Five men detained over the theft of the metal sign that hung over the former Nazi death camp of Auschwitz acted from financial motives and were not members of a neo-Nazi group, Polish police said on Monday, hours after the sign was recovered.
The theft last Friday, triggered worldwide condemnation, especially from Israel and Jewish groups. Polish authorities made the recovery of the sign, which reads "Arbeit macht frei" ("Work makes you free"), a top priority.
"We can say that none of the five are members of a neo-Nazi group ... Their intent was undoubtedly robbery-related. We will be able to decide later whether the crime was ordered or whether they acted on their own initiative," Andrzej Rokita, district police chief in the city of Krakow, told a news conference.

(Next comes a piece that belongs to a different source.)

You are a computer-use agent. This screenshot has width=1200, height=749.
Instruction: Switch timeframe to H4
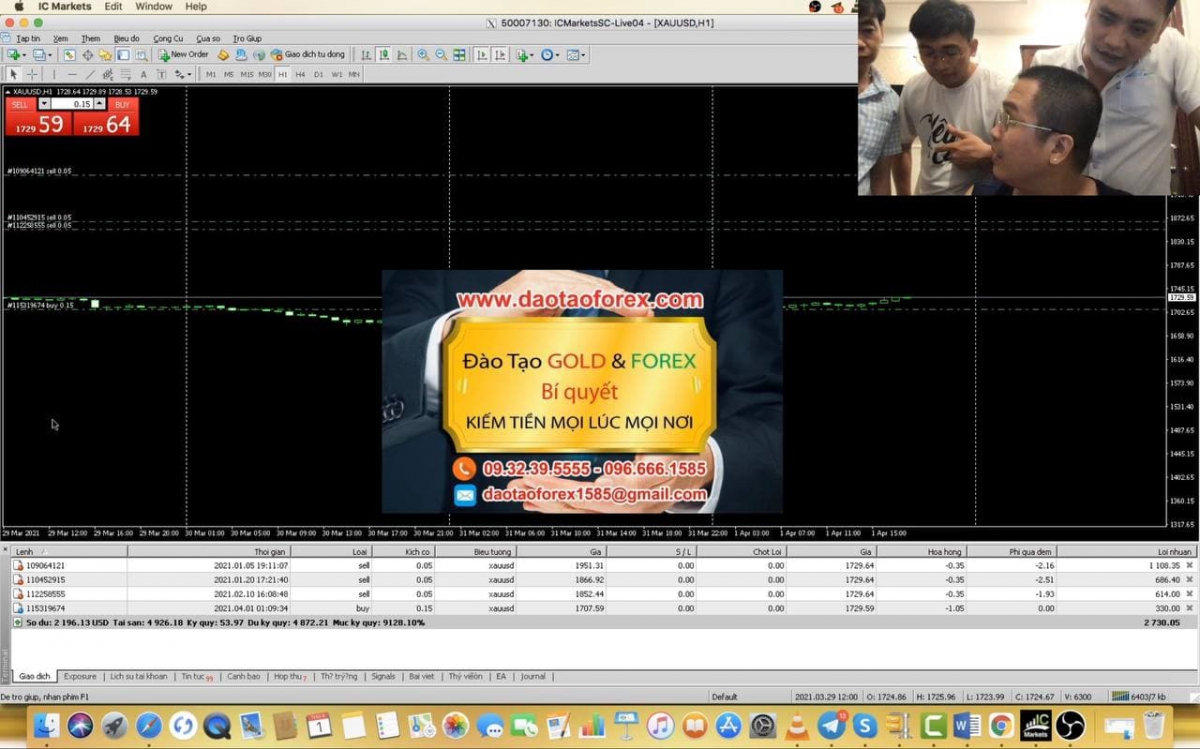pos(300,74)
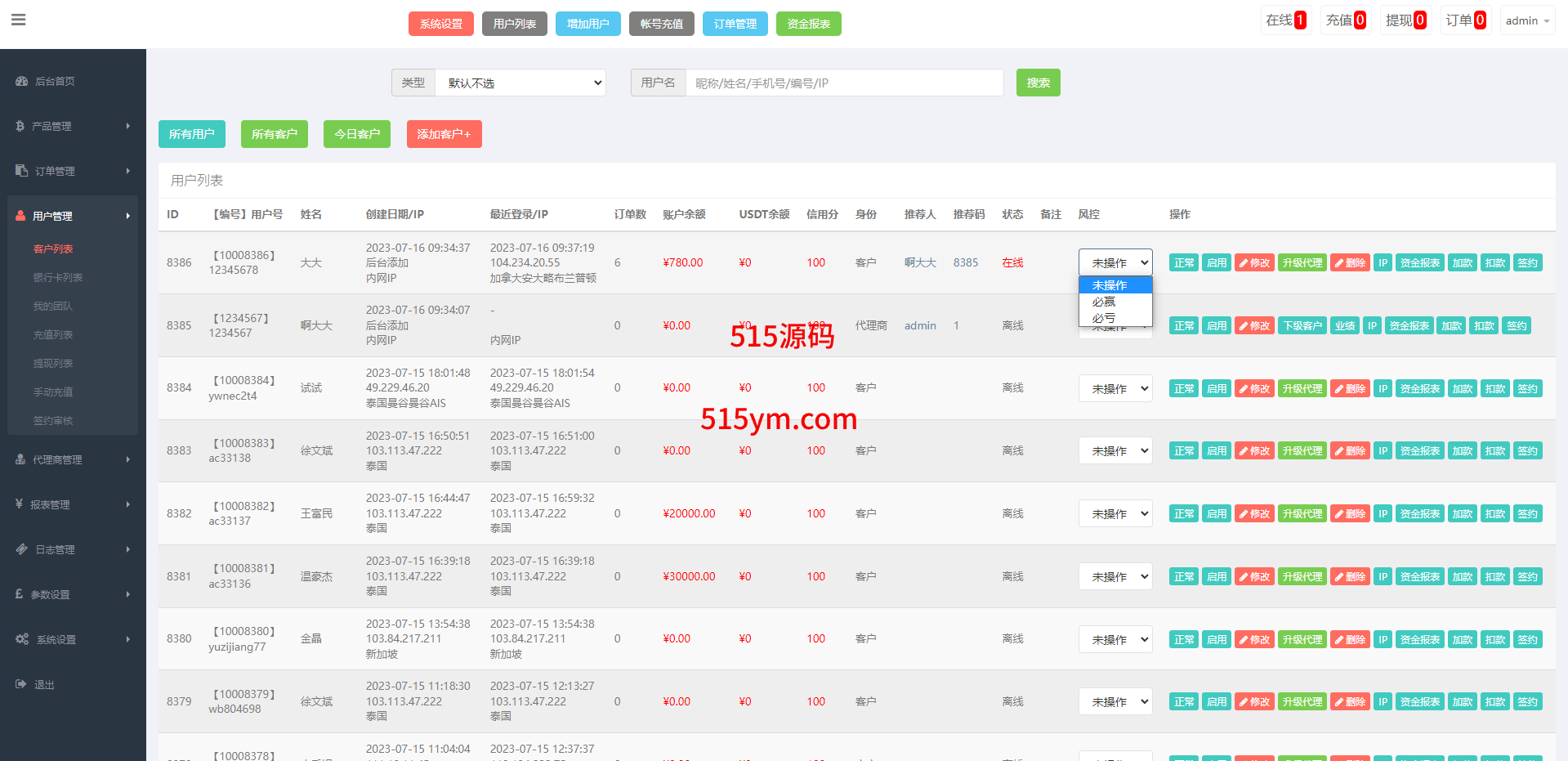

The five detained men, whose ages ranged from 20 to 39, were detained early Monday and transferred to a police station in the southern city of Krakow.

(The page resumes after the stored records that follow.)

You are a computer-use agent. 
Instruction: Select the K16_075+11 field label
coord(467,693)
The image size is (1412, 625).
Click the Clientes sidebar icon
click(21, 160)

Some 1.5 million people, mostly Jews, perished in the Nazi death camp located in southern Poland during World War Two. Prisoners arriving at the camp used to enter via a relatively small iron gate topped by the German-language motto.
More than 200 hectares (500 acres) of the former death camp became a museum after the war ended.
The wording of the sign became a symbol of the Nazis' efforts to deceive their victims into a false sense of security before murdering them.
Polish authorities made the recovery of the sign a priority and the museum, police and anonymous donors offered a reward of nearly $40,000 for information leading to its return.